From the line with "Given: Toggle scene lighting bulb icon" to the last line of the data below, repeat every line exactly and add nothing.

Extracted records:
------------------------------------------------

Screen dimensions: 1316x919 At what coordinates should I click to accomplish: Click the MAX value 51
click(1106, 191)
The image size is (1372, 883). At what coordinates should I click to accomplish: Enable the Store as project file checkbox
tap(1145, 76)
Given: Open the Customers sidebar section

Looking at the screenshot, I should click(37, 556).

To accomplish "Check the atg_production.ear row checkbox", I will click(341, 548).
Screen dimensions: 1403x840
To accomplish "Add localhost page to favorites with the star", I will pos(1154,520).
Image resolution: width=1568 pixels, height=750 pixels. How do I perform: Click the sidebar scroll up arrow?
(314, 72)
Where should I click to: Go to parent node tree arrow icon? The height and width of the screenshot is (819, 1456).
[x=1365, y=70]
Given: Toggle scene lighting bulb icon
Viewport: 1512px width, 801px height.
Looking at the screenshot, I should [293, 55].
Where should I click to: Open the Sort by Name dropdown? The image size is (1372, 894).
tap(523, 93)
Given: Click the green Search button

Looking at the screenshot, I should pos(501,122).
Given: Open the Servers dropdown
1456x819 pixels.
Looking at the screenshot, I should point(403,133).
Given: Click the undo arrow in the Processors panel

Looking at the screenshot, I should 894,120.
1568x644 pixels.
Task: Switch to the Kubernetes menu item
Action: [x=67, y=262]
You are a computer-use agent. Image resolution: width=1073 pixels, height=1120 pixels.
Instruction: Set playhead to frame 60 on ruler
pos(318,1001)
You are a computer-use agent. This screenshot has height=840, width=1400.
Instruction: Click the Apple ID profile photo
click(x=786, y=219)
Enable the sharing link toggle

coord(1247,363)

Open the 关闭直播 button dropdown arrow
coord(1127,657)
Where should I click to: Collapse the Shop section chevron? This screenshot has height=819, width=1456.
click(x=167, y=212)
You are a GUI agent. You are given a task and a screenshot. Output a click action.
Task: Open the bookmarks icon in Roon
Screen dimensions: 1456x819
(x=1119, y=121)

------------------------------------------------

• _Task result_
Given: Toggle scene lighting bulb icon
Viewport: 1512px width, 801px height.
Looking at the screenshot, I should [293, 55].
Where should I click to: Open the Sort by Name dropdown? The image size is (1372, 894).
tap(523, 93)
Given: Click the green Search button

Looking at the screenshot, I should pos(501,122).
Given: Open the Servers dropdown
1456x819 pixels.
Looking at the screenshot, I should point(403,133).
Given: Click the undo arrow in the Processors panel

Looking at the screenshot, I should 894,120.
1568x644 pixels.
Task: Switch to the Kubernetes menu item
Action: [x=67, y=262]
You are a computer-use agent. Image resolution: width=1073 pixels, height=1120 pixels.
Instruction: Set playhead to frame 60 on ruler
pos(318,1001)
You are a computer-use agent. This screenshot has height=840, width=1400.
Instruction: Click the Apple ID profile photo
click(x=786, y=219)
Enable the sharing link toggle

coord(1247,363)

Open the 关闭直播 button dropdown arrow
coord(1127,657)
Where should I click to: Collapse the Shop section chevron? This screenshot has height=819, width=1456.
click(x=167, y=212)
You are a GUI agent. You are given a task and a screenshot. Output a click action.
Task: Open the bookmarks icon in Roon
Screen dimensions: 1456x819
(x=1119, y=121)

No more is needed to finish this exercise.